Em segundo lugar, as pesquisas comprovam que as crianças especiais não aprendem nas classes regulares. A disparidade em relacão aos pares típicos só aumenta com o tempo. Elas são "expostas" (seja lá o que isso signifique) ao currículo regular mas não o acompanham.

Em terceiro lugar, e aqui vem o inusitado, Gilmour ressalta que quase não existe pesquisa sobre os efeitos das crianças especiais sobre os colegas típicos e sobre as professoras. É interessante esse lapso, já que as correntes contextualistas ou ecológicas são muito influentes na educação. Mas a autora apresenta evidências importantes de que: a) a presença de crianças com dificuldades de aprendizagem e/ou de comportamento na classe compromete a aprendizagem e o comportamento dos colegas típicos; e b) as professoras  regulares não são preparadas e motivadas para trabalhar com esse tipo de aluno e, têm uma probabilidade maior de sair da sala de aula ou da carreira de magistério.

Eu nunca tinha visto alguém preocupado com o efeito das crianças especiais em salas regulares sobre os colegas e professoras. É um ovo de Colombo. Impressionante como ninguém tinha pensado nisso antes. Ainda mais considerando que na área de educação o determinismo sociológico é fortíssimo. Será que é prudente colocar crianças especiais nas classes regulares sem analisar os efeitos que isso pode ter sobre os colegas típicos e professoras? Pois foi exatamente isso que o povo fez. Sem nenhuma pesquisa. A pressuposição subjacente é sempre de que a "diversidade" favorece Deus e todo o mundo. Como? Existem evidências para isso?

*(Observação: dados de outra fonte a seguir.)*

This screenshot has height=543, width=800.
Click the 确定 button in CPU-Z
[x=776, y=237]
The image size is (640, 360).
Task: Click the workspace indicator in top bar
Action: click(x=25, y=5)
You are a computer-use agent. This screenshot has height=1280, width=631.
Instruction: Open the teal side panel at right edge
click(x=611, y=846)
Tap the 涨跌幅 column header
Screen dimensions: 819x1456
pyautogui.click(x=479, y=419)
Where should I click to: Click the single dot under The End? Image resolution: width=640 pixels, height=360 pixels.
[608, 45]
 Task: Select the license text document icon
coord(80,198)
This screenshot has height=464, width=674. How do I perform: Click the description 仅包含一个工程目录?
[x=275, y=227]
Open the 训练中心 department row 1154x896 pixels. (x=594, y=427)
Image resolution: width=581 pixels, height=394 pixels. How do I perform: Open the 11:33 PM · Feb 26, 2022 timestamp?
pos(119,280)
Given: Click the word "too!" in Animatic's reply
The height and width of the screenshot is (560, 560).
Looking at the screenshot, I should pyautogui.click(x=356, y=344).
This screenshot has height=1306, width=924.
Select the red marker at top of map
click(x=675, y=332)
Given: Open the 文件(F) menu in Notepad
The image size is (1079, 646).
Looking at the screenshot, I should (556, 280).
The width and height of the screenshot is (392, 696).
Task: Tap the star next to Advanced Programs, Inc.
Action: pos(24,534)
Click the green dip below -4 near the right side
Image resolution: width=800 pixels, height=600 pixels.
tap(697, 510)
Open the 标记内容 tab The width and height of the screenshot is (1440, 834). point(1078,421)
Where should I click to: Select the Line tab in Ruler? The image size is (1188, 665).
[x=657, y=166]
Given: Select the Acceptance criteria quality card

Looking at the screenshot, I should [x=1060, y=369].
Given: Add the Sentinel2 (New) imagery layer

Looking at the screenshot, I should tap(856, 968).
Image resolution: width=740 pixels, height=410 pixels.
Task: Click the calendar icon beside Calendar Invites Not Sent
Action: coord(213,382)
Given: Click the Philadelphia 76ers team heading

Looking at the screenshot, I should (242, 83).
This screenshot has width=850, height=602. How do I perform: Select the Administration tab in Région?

A honestidade intelectual exige que mais pesquisas sejam realizadas sobre os efeitos das crianças especiais nos colegas e professoras regulares. Se isso não for feito, se não for demonstrado que os efeitos são mais positivos do que negativos, vamos continuar aderindo a uma prática que parece maravilhosa, que tem toda uma justificativa (ideológica), mas que, na realidade, pode estar mais prejudicando do que ajudando. Dá o que pensar.

Adorei o artigo. Corajosa a Profa. Gilmour. Principalmente por estar colocando perguntas incômodas para suas colegas. Vou atrás das pesquisas que ela menciona. Quem tiver interesse pode baixar vários artigos no seu ResearchGate (Gilmour, 2018c). 

Uma das coisas que a Gilmour pisa e repisa é que essa história de inclusão na classe regular confunde o local de ensino/aprendizagem com a filosofia. Obviamente, a filosofia educacional deve ser a mais inclusiva possível. A idéia é normalizar ao máximo. Mas isso pode ser feito de diversas maneiras, em locais distintos. E pessoas diferentes nem sempre têm as mesmas necessidades. Não existe um modelo tamanho-único de educação. Grande parte do que se chama de "educação inclusiva" atualmente não passa de uma farsa politicamente correta. Basta se dar ao trabalho de conversar com as famílias para ver isso. A Profa. Gilmour mostra que essa experiência anedótica é corroborada pelas pesquisas (ou pela falta delas). 

A atual prática é mais ex- do que in-clusiva. Será que isso vai mudar com o próximo ministro da educação?


Referências

Gilmour, A. F. (2018a). Has inclusion gone to far? Weighing its effects on students with disabilities, their peers and teachers. EducationNext.

Gilmour, A. F. (2018b). How can we improve special education without asking uncomfortable questions? A response to "The better question". EducationNext.

Gilmour, A. F. (2018c). ResearchGate.

Schifter, L. A. and Hehir, T. (2018). The better question: how can we improve the quality of inclusive education. A response to "Has inclusion gone to far"? EducationNext.